We go over this many times on this thread: http://www.diyelectriccar.com/forums/showthread.php/using-forklift-motor-and-choosing-good-7598.html Yeah, it's a long sucker. But browse through it and try to pick out some advice.

A good comparison is the Warp9 motor by Netgain. It is basically a forklift motor. At 48 Volts it would carry about a 10-11hp rating. It powers many conversions up to 60mph. Suitable output shaft, ventilation and rotation are important factors. Size matters. Look for good condition and decent brush size and usable length. Commutator condition is important. Check bearings and balance. Some jumper cables and a 12V battery is smart to see if it runs and runs smoothly.

major


----------



## FFMan (Jan 9, 2010)

thanks - I have read that but whilst its got good advice, its short on real world experience.

7 or 8kw motors abound, basically not much cost other than a refurb.

If more is needed, I can find a 15kw motor completely rebuilt for £800.

what this forum could use is a sticky table of completed home built cars with specs of drivetrain and some real world, speed and range numbers.

I guess if everything was equal, I'd go for the larger motor and only use as much power as I needed. best to have some power in hand than be short. the increase in weight would be 1 downside to that though.


----------



## major (Apr 4, 2008)

FFMan said:


> what this forum could use is a sticky table of completed home built cars with specs of drivetrain and some real world, speed and range numbers.
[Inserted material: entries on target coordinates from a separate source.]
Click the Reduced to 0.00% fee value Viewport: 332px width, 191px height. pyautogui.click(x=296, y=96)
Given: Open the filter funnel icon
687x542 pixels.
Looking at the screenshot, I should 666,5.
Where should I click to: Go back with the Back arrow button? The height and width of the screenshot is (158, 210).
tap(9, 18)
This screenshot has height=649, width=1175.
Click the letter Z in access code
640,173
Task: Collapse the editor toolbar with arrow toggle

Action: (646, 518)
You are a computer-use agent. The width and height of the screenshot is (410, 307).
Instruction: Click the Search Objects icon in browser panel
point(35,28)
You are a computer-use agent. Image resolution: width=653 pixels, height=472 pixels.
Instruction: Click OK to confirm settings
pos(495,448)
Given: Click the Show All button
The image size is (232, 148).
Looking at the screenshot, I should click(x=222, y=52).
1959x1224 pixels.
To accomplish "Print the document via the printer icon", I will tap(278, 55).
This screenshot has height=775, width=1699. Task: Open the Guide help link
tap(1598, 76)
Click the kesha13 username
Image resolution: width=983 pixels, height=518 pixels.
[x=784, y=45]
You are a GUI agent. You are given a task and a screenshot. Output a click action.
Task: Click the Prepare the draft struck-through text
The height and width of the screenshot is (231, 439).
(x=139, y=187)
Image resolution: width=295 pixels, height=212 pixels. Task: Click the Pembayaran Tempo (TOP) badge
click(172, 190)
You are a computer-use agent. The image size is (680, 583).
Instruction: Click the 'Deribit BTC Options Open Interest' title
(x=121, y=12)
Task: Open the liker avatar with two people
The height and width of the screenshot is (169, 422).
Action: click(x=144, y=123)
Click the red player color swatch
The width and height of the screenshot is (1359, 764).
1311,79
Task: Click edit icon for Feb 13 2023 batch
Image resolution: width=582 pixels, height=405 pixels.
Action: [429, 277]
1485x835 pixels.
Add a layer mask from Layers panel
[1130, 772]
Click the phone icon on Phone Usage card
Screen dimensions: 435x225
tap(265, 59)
Something like this? http://www.diyelectriccar.com/garage/ 

Also, http://www.evalbum.com/


----------



## FFMan (Jan 9, 2010)

that's great thanks

People going for some big powers mostly. I am aiming at budget end just to do a commute.

Some good examples though


----------



## Rich Tea (Oct 22, 2016)

Hi did you do the forklift conversion in the end? I'm just starting my EV conversion journey and would love to hear how you got on.


----------